Problem to work on:
Copy the material below line for line, without changing anything.

☆ ☆ ☆ ☆ ☆ ☆ ☆

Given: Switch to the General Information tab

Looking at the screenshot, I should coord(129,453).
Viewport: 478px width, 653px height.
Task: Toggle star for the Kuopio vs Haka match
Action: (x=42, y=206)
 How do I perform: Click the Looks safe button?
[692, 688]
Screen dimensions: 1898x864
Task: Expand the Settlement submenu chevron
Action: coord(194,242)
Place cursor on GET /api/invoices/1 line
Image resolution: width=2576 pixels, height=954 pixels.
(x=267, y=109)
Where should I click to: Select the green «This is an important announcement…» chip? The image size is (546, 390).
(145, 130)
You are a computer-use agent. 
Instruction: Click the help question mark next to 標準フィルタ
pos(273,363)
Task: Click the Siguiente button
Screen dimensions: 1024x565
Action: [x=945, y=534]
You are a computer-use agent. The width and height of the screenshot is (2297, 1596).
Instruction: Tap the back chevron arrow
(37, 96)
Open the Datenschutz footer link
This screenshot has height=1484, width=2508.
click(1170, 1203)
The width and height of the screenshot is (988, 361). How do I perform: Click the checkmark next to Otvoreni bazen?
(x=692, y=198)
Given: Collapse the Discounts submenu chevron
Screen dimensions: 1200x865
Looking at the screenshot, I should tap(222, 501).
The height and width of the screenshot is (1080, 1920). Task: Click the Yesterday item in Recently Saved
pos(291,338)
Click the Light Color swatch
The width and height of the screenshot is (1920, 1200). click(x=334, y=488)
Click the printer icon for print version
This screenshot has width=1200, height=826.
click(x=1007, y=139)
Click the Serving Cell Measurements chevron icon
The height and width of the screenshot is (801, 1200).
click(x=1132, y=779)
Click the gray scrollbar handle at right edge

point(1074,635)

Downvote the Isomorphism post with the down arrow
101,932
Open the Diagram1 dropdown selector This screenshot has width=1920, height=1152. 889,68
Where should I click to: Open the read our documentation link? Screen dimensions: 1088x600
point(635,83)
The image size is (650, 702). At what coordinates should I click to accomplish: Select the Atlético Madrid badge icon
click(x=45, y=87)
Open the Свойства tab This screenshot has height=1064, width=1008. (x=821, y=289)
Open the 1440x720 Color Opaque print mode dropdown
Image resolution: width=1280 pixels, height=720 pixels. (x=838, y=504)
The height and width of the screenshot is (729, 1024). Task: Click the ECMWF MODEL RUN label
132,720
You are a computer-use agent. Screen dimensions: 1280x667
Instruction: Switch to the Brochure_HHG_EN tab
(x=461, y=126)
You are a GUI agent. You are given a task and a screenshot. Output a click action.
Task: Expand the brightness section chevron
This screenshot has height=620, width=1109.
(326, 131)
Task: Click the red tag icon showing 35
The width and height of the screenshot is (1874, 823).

☆ ☆ ☆ ☆ ☆ ☆ ☆

Result of this exercise:
Given: Switch to the General Information tab

Looking at the screenshot, I should coord(129,453).
Viewport: 478px width, 653px height.
Task: Toggle star for the Kuopio vs Haka match
Action: (x=42, y=206)
 How do I perform: Click the Looks safe button?
[692, 688]
Screen dimensions: 1898x864
Task: Expand the Settlement submenu chevron
Action: coord(194,242)
Place cursor on GET /api/invoices/1 line
Image resolution: width=2576 pixels, height=954 pixels.
(x=267, y=109)
Where should I click to: Select the green «This is an important announcement…» chip? The image size is (546, 390).
(145, 130)
You are a computer-use agent. 
Instruction: Click the help question mark next to 標準フィルタ
pos(273,363)
Task: Click the Siguiente button
Screen dimensions: 1024x565
Action: [x=945, y=534]
You are a computer-use agent. The width and height of the screenshot is (2297, 1596).
Instruction: Tap the back chevron arrow
(37, 96)
Open the Datenschutz footer link
This screenshot has height=1484, width=2508.
click(1170, 1203)
The width and height of the screenshot is (988, 361). How do I perform: Click the checkmark next to Otvoreni bazen?
(x=692, y=198)
Given: Collapse the Discounts submenu chevron
Screen dimensions: 1200x865
Looking at the screenshot, I should tap(222, 501).
The height and width of the screenshot is (1080, 1920). Task: Click the Yesterday item in Recently Saved
pos(291,338)
Click the Light Color swatch
The width and height of the screenshot is (1920, 1200). click(x=334, y=488)
Click the printer icon for print version
This screenshot has width=1200, height=826.
click(x=1007, y=139)
Click the Serving Cell Measurements chevron icon
The height and width of the screenshot is (801, 1200).
click(x=1132, y=779)
Click the gray scrollbar handle at right edge

point(1074,635)

Downvote the Isomorphism post with the down arrow
101,932
Open the Diagram1 dropdown selector This screenshot has width=1920, height=1152. 889,68
Where should I click to: Open the read our documentation link? Screen dimensions: 1088x600
point(635,83)
The image size is (650, 702). At what coordinates should I click to accomplish: Select the Atlético Madrid badge icon
click(x=45, y=87)
Open the Свойства tab This screenshot has height=1064, width=1008. (x=821, y=289)
Open the 1440x720 Color Opaque print mode dropdown
Image resolution: width=1280 pixels, height=720 pixels. (x=838, y=504)
The height and width of the screenshot is (729, 1024). Task: Click the ECMWF MODEL RUN label
132,720
You are a computer-use agent. Screen dimensions: 1280x667
Instruction: Switch to the Brochure_HHG_EN tab
(x=461, y=126)
You are a GUI agent. You are given a task and a screenshot. Output a click action.
Task: Expand the brightness section chevron
This screenshot has height=620, width=1109.
(326, 131)
Task: Click the red tag icon showing 35
The width and height of the screenshot is (1874, 823).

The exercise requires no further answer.